Thank you to our parish staff, Elizabeth Calabro, Jane Watson, and Matt Kirsch for their leadership and coordination. Thank you to Sean Buruschkin who created and built the creche with wood from used pallets. Thank you to the young folks who were participants in the live Nativity and those who served the hot chocolate. Thank you to all who came and spent some time together sharing with one another faith, hope, and love, remembering and rejoicing in Jesus Christ, our Savior and Lord.

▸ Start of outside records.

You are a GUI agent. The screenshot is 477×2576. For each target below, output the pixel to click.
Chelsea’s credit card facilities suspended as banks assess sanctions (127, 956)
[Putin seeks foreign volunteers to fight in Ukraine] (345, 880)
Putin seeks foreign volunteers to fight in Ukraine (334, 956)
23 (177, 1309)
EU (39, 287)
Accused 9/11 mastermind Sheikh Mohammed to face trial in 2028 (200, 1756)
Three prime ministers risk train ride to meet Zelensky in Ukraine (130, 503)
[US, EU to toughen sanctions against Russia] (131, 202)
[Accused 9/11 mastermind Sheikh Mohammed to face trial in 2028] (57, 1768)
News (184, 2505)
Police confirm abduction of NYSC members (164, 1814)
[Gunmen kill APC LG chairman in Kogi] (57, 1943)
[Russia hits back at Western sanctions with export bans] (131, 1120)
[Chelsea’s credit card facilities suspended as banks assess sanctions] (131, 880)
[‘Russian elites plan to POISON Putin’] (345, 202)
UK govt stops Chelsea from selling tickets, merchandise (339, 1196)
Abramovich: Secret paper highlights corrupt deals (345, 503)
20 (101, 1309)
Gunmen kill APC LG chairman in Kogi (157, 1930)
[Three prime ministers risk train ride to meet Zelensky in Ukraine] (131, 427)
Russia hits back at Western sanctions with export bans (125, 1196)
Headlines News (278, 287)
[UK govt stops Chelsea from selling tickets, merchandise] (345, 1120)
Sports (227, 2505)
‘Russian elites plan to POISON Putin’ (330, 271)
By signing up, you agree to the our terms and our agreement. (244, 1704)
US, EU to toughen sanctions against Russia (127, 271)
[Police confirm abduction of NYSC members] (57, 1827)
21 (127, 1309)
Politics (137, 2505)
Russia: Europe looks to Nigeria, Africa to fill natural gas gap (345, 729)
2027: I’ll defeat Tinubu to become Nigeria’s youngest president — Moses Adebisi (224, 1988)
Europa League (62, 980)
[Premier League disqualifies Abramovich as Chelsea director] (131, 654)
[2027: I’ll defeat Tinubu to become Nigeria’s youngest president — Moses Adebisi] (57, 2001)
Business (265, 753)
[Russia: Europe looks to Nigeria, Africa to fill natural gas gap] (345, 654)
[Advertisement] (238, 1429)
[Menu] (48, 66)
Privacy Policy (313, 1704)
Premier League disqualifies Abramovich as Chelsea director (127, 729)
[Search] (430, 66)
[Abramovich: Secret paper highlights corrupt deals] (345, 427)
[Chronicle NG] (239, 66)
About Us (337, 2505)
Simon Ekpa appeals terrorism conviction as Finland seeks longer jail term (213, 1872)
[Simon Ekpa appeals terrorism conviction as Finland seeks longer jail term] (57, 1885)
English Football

December 12 was the feast of Our Lady of Guadalupe. We know the story of Saint Juan Diego encountering our Blessed Mother in December of 1531. She sends him on a mission to the Archbishop to have a church built at Tepeyac Hill. The Archbishop seeks a sign. Our Lady agrees and miraculously Castilian roses, not native to Mexico, grow on the Hill. Juan Diego collects them into his tilma and carries them to the Archbishop and as he opens the folds of his tilma, the roses fall out and miraculously there is imprinted on his tilma the image of our Lady pregnant with Jesus. That tilma is enshrined still at the Basilica almost 500 years later.
Our Lady brings Jesus with her in this appearance in Mexico. Millions of people are converted to Catholicism in a matter of ten years. Our Lady continues to bring Jesus to all of us her children and she desires to bring us to her Son Jesus. Mary is truly the first Tabernacle of the Word made Flesh. And Jesus humbly continues to make Himself available in all the Tabernacles of the world in His most Holy Eucharist. At Holy Mass, Jesus through the priest celebrant changes ordinary bread and wine into His very Body and Blood. It is no longer what it was. It is transubstantiated ~ really, truly, fully changed into Himself.
When we receive Holy Communion, Jesus enters our bodies and our souls. We become tabernacles of His very life and presence. We are sent forth from Mass to bring Jesus to the world we live in. But let us linger in quiet and silent prayer, contemplating in awe of this miracle, of God-with-us, Emmanuel. As we continue to prepare to celebrate our Lord’s Birth and anticipate His coming in glory at the end of time, may we more intensely focus ourselves on His Real Presence to us here and now in the Most Blessed Sacrament.
O Sacrament, most holy. O Sacrament, divine. All praise and all thanksgiving be every moment Thine.